Task item =>
Nothing but the lines from the one containing "The width and" through the last line of the records below should be copied, exactly and without pictures.

(Provided data)

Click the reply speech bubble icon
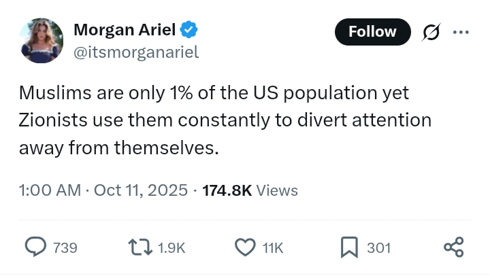Screen dimensions: 490x278 point(35,247)
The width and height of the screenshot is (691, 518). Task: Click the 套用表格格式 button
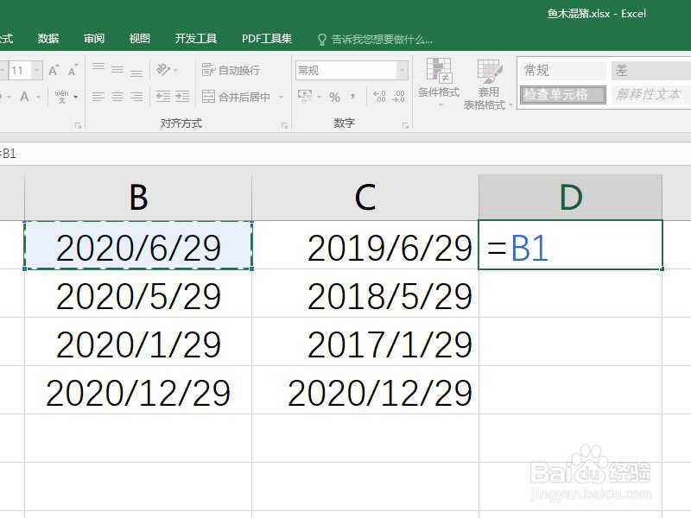[x=489, y=83]
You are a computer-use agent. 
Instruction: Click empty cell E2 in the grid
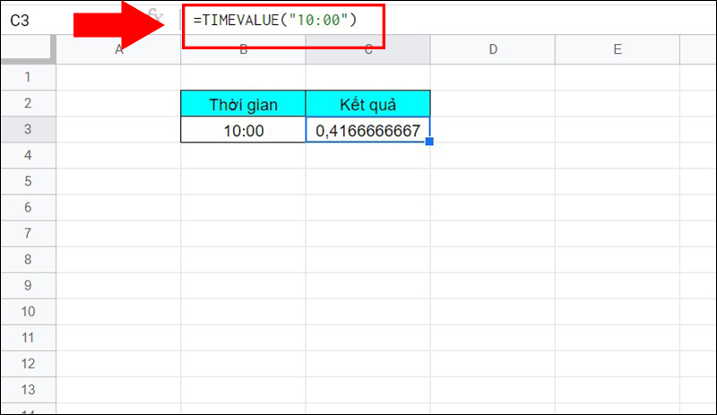pyautogui.click(x=617, y=104)
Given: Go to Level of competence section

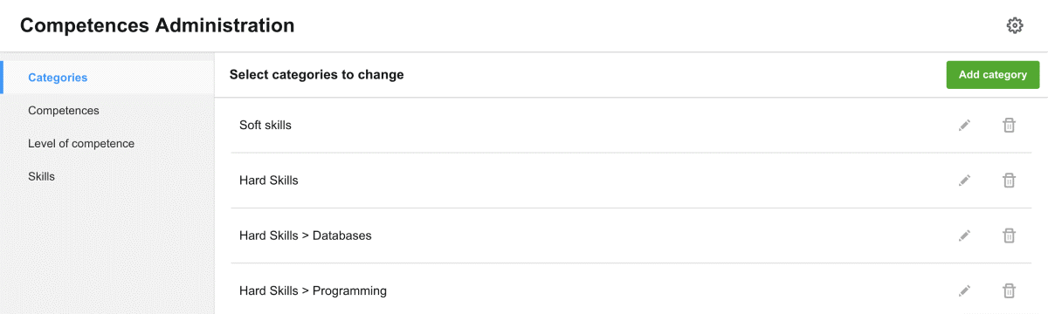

(End Provided data)

Problem solution =>
The width and height of the screenshot is (691, 518). Task: Click the 套用表格格式 button
[x=489, y=83]
You are a computer-use agent. 
Instruction: Click empty cell E2 in the grid
pyautogui.click(x=617, y=104)
Given: Go to Level of competence section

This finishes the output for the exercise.